**Passage shown:**
Artificial joints that last longer, produce fewer side effects and are better suited for younger patients are the subject of a £4m project led by Leeds University.
Funded by the EU’s Horizon 2020 programme, the international collaboration will focus on improved design and testing to reduce implant faults, failures, or cause orthopaedic complications.
Failure rates within ten years of an artificial joint being fitted range from a few per cent to greater than 30 per cent, depending on the type of device.
Engineers believe problems have arisen with some implants because testing failed to evaluate real-world wear and tear.
Principal investigator, Professor Richard Hall from the School of Mechanical Engineering at Leeds, said: “Total hip and knee replacement is now an established technique that has been hugely successful. Implant technology can improve lives.
“But over the last 20 years, there have been high-profile problems with some implants failing or causing complications which require patients to have repeat surgery.
“In addition, surgeons are fitting new hips and knees to patients who are younger, heavier and more active. That means the devices are under even greater stress. They also want to fit artificial joints in ankles and fingers and they have higher failure rates.
“To overcome these challenges, manufacturers need more accurate testing and better design. We are working with industrial, clinical and academic partners to make that happen, to produce artificial joints that are fit for purpose.”
According to Leeds University, the team hopes to use advanced computer simulation and laboratory tests that capture a more accurate picture of implant performance in human activities including running, walking, jumping and stumbling.
The researchers want also to develop in situ analysis that will monitor implant performance while it is subjected to mechanical testing, which will result in earlier identification – and rectification – of problems.
The main project partners are ETH Zurich, Uppsala University and Lulea Technical University, both in Sweden, and Imperial College London. The project will also train early career researchers for the medical devices industry.

**Exercise data:**
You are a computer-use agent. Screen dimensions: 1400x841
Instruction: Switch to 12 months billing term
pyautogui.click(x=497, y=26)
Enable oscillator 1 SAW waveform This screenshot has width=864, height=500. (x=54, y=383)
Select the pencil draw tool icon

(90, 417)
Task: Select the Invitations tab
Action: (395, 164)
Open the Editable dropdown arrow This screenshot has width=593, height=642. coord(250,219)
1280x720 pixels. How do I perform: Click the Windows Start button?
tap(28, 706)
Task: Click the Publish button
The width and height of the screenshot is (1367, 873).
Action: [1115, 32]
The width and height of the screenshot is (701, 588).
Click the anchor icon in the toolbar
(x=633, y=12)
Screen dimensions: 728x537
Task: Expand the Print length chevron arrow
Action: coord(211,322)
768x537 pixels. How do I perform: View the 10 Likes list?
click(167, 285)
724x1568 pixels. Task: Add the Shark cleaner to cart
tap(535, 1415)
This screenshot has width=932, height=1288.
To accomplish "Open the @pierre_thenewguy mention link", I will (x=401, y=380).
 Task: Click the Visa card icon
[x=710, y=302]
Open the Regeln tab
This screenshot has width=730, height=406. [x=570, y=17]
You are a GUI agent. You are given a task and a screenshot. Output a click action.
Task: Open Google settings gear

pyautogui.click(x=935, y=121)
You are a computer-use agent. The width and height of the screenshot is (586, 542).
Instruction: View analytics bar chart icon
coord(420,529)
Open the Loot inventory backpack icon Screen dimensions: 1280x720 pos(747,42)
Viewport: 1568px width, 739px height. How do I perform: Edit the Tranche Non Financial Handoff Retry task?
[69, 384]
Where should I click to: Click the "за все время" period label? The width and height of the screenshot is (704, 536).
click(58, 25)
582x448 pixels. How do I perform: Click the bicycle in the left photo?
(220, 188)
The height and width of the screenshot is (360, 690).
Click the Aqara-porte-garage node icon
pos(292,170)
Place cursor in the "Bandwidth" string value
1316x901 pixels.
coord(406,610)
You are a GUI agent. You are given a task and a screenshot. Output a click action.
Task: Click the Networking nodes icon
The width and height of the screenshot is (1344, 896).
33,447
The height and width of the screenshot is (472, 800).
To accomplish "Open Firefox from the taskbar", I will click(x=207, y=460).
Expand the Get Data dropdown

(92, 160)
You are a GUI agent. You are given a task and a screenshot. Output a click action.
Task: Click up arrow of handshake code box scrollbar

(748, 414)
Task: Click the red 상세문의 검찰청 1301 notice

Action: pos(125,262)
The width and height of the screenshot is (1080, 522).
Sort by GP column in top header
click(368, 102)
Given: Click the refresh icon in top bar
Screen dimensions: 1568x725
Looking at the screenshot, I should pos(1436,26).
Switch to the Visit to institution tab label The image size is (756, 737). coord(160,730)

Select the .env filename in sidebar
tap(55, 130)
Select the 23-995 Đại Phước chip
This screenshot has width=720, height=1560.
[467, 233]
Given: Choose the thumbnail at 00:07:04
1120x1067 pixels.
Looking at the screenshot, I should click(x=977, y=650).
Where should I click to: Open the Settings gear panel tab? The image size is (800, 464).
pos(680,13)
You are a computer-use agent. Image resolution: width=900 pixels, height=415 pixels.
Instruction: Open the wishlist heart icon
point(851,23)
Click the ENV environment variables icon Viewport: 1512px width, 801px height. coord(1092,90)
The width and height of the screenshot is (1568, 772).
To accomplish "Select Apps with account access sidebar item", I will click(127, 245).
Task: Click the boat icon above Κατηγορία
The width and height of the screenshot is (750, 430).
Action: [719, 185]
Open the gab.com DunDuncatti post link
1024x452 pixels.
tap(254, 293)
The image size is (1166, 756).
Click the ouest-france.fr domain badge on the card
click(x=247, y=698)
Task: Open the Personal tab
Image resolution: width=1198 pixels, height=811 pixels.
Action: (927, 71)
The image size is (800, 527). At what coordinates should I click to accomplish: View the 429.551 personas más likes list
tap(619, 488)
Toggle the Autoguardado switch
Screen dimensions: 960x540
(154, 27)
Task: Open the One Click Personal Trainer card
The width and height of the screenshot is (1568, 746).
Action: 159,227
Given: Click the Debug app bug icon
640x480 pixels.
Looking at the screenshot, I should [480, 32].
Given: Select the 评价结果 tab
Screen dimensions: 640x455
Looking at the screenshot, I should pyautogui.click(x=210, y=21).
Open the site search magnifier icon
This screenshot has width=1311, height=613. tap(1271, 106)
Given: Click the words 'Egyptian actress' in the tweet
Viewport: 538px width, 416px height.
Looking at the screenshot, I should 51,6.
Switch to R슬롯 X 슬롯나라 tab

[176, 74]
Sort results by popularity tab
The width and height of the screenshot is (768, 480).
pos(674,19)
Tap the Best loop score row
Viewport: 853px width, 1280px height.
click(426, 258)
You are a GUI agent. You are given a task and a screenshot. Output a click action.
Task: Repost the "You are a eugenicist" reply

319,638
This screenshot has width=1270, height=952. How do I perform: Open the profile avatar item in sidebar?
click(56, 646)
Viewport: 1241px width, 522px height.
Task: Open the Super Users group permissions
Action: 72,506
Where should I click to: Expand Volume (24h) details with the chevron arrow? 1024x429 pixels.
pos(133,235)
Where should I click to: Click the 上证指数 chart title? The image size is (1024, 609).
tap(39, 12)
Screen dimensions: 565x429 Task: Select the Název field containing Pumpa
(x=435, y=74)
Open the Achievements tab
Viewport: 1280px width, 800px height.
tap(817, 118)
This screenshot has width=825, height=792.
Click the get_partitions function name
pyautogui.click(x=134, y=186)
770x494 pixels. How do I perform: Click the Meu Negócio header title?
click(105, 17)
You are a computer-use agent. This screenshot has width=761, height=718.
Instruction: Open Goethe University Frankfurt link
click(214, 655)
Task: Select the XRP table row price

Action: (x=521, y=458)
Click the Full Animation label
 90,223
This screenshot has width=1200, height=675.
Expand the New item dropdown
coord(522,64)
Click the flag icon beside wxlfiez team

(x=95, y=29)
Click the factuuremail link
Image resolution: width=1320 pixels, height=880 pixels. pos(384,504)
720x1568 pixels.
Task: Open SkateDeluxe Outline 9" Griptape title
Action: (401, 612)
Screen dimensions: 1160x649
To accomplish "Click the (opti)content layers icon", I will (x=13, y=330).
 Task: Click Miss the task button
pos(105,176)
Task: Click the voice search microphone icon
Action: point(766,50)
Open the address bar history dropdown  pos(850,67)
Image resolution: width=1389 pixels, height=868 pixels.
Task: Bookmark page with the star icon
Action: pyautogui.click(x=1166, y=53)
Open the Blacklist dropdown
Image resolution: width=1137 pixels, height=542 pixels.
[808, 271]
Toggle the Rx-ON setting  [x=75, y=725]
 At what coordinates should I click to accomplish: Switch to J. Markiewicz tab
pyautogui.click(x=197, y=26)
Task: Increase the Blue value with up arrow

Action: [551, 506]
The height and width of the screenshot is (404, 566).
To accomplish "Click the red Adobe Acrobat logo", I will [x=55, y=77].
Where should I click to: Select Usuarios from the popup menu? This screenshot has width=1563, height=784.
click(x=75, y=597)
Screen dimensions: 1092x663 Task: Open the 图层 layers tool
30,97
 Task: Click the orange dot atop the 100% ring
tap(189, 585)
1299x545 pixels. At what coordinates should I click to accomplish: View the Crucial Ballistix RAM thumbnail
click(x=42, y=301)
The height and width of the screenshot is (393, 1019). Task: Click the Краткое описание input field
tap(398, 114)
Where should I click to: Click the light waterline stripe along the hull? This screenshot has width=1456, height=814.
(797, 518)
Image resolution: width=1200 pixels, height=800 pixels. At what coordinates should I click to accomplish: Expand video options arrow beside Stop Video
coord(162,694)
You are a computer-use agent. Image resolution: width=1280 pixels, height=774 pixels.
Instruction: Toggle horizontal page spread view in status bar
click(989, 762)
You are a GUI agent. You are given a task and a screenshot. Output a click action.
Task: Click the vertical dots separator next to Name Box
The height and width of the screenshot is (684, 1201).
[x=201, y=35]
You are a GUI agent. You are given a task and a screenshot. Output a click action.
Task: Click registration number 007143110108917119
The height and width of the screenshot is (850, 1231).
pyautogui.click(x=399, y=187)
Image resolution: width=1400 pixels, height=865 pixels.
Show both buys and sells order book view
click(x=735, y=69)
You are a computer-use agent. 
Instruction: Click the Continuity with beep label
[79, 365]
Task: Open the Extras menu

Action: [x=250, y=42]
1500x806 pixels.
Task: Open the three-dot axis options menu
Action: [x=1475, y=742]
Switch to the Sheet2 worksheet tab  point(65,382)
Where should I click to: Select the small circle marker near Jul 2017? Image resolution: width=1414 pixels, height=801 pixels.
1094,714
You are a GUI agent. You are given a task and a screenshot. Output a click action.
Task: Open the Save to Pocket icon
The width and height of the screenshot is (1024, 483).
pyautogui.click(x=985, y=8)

**Work to complete:**
A. Which institutions does the article on the artificial joints project name as its main partners?
B. Answer these questions from the article on the artificial joints project, one per line:
(i) How much is the project worth?
(ii) Which program funds it?
(iii) Besides hips and knees, in which body parts do surgeons also want to fit artificial joints?

**Written answers:**
A. ETH Zurich, Uppsala University, Lulea Technical University, Imperial College London

B.
(i) £4m
(ii) The EU's Horizon 2020 programme
(iii) Ankles and fingers